Thursday, March 31, 2011

Blog Post 10

An Open Letter to Educators
Schooling Versus Education

Morgan Bayda found a video by Dan Brown titles “An Open Letter to Educators” on her Delicious account as a shared link. In Dan Brown’s video, he discusses how “schooling” has affected his education. He attended the University of Nebraska with class sizes that ranged from as little as 40-50 people to as large as 200 people! He complained about how his professors will regurgitate facts that he reads off of a power point and then he tests you on the information. Dan Brown believes that schools are not exercising technology to its full potential. Dan Brown dropped out of school because he didn’t believe he was receiving the education that he deserved.
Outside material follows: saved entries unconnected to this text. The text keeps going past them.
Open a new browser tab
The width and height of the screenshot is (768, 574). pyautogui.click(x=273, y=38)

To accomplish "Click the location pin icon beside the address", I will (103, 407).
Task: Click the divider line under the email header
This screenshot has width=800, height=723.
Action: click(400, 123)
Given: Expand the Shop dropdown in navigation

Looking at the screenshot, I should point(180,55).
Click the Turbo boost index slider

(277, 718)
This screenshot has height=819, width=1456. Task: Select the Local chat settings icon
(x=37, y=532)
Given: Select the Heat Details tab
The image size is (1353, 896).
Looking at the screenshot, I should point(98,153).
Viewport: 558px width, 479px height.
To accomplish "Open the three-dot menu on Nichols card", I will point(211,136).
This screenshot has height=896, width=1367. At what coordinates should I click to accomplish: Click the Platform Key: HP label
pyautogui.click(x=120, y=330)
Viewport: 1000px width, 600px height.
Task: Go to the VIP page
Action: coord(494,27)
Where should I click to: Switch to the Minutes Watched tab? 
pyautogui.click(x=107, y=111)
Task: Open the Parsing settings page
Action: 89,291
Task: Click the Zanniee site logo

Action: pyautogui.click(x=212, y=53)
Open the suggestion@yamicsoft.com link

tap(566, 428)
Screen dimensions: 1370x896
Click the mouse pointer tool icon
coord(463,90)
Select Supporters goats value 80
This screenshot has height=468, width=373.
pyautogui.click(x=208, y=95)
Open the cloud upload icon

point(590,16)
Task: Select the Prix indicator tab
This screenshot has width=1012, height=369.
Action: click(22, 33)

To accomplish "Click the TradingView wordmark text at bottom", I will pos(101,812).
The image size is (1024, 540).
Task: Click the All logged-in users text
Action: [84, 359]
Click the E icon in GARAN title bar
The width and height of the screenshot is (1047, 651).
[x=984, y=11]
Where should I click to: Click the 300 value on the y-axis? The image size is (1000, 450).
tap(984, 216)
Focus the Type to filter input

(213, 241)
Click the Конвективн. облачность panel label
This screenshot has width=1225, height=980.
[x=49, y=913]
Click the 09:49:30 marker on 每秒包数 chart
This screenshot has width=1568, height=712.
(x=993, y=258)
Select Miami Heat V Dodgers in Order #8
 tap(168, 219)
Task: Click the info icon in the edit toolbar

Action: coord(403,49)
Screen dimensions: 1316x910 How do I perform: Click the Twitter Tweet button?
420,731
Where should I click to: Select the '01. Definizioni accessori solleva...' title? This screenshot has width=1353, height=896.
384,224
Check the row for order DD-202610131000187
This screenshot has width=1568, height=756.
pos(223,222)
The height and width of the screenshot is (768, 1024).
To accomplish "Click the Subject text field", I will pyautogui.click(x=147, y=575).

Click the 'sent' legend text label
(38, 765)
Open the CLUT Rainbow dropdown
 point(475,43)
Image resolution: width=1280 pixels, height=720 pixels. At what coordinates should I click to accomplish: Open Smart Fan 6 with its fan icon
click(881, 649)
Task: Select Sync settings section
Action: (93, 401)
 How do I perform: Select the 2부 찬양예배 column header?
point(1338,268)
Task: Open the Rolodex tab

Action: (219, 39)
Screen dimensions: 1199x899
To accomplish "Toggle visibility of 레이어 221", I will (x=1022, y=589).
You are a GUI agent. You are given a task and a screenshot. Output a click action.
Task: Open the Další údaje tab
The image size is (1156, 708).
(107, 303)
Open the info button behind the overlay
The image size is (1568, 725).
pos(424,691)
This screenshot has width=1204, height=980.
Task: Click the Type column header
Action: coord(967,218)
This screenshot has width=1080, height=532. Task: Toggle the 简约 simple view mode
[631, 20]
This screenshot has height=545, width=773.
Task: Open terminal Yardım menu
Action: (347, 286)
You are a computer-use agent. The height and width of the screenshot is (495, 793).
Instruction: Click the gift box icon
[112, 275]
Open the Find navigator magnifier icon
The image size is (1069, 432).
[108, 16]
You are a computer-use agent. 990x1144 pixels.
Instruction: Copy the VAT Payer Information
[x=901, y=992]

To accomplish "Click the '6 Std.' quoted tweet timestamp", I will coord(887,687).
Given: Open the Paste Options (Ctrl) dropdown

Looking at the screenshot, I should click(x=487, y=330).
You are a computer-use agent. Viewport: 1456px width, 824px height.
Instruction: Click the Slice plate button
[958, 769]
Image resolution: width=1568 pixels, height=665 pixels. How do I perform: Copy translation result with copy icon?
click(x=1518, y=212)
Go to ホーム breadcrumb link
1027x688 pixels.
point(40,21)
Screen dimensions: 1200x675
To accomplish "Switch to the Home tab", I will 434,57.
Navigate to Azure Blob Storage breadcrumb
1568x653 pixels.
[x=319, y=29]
I can relate to Dan Brown in multiple ways. I too, have had teachers who like to sit and lecture for the entire class period. Sometimes I feel like I am being taught things that my professors wouldn’t even know if it were not for the power point sitting in front of their faces. As Dr. Strange explains in the beginning of the semester, I feel like teachers pour facts in to students’ heads just long enough to remember it for the test. If a student had to retake that same test one month later, would their score be the same? I know from experience that many of my classes that were taught like this, I would not be able to reflect on much of anything that I learned from them. I feel the same way about online classes. Online classes are supposed to be “self-taught” for the most part but how much do you really have to learn when you have you book right in front of you for every test?

I learn best when I teach my self. I know that now because I am in EDM310. I feel like I have never had to take in so much information in one semester before. The best part about EDM 310 is not only that I have learned SO much but it’s that I remember all of it because I had to do it by myself. I do not have a teacher sitting next to me every step of the way saying, “do this, now do this, this is the answer.” Hands on learning, in my opinion, is the best way to learn. When I become a teacher I will do my best not to deny children the right to actually learn instead of just memorizing.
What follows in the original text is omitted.